Montag, 18. März 2013

Optimistische Historiker

In der FR ist heute in Interview mit Hans-Ulrich Wehler, einem Historiker, zu lesen: "Es herrscht die reine Gier". Das ist natürlich Werbrung, für sein neues Buch. Thematisch geht es um "die wachsende Kluft von Arm und Reich" (FR). Alles schön und gut. Was er da im Interview kritisiert (Managergehälter etc.), das ist schon richtig - aber auch nicht wirklich neu.

Warum ich das Interview verlinke, liegt darin begründet, dass Wehler dort eine Einstellung zur Schau trägt, die geradezu prototypisch für unsere Eliten zu sein scheint. Zunächst zählt der Herr Historiker eine Reihe von Punkten auf, die durchaus die Frage erlauben, ob er denn mit den Linken sympathisiere, z. B. dass ganze Finanzkrise und die Umverteilung auf den "Neoliberalismus" mit seiner DeRegulierung zurückgehe. Wehler verlangt sogar nach einer Erbschafts- und Vermögenssteuer.
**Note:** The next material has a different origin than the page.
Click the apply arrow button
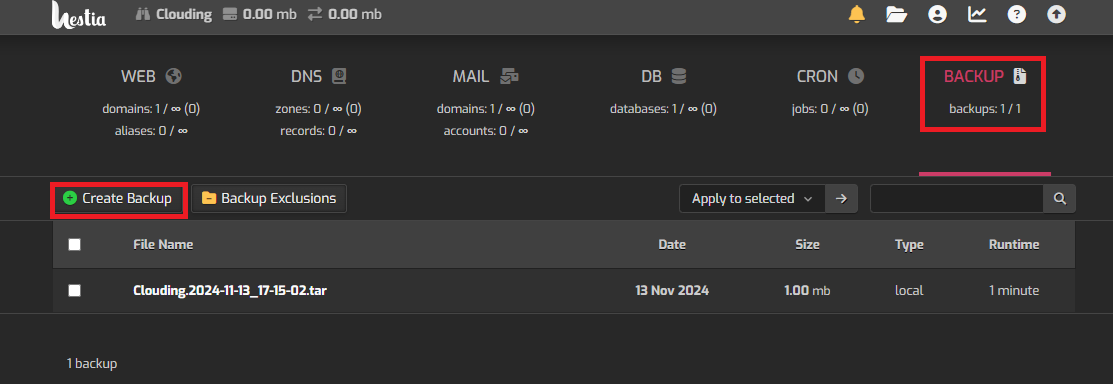The height and width of the screenshot is (384, 1113). pyautogui.click(x=842, y=199)
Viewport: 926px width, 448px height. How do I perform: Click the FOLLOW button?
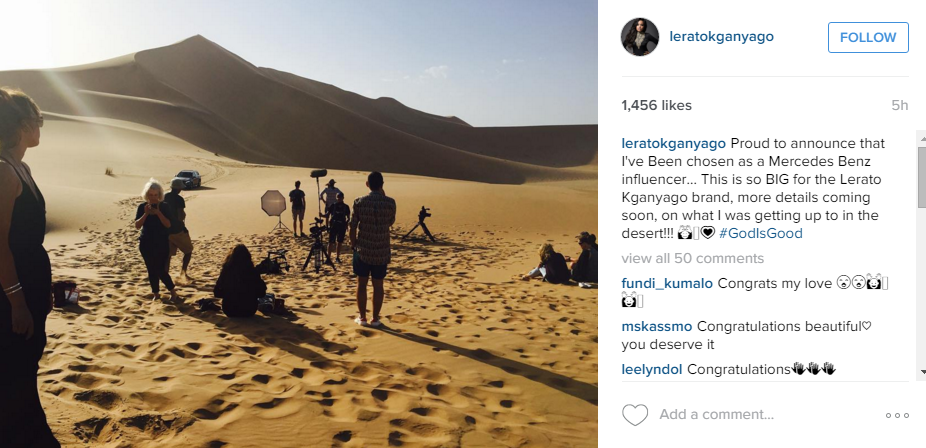pos(868,37)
Und was sagt Wehler dann über die Linken? "[D]ie sind die Erben Honeckers, die noch einige Zeit eine Regionalpartei in den neuen Bundesländern bleiben. Aber mit ihren Vorstellungen werden sie sich nicht durchsetzen" (FR; Hervorhebungen von mir).

OK, kann ich kann verstehen, wenn er die Linke nicht mag. Die Linke muss nicht unbedingt Sympathie-Träger sein. Ich meine, die Wagenknecht hat ja auch erst jetzt gelernt, die sprachliche Steifheit einer Gruppenratsvorsitzenden abzulegen und etwas freier zu sprechen. Frau Kipping tut sich da noch erheblich schwerer. Und ja, der Interviewer hätte vielleicht auch eine andere Partei ins Spiel bringen können (Grüne/ B90, Piraten).

Trotzdem ist es bemerkenswert, mit welcher traumwandlerischen Sicherheit Herr Wehler sich selbst ins Knie schießt: Erst "linke" Vorstellungen in den Raum werfen und dann von der Linken behaupten, diese Vorstellungen würden sich nicht durchsetzen.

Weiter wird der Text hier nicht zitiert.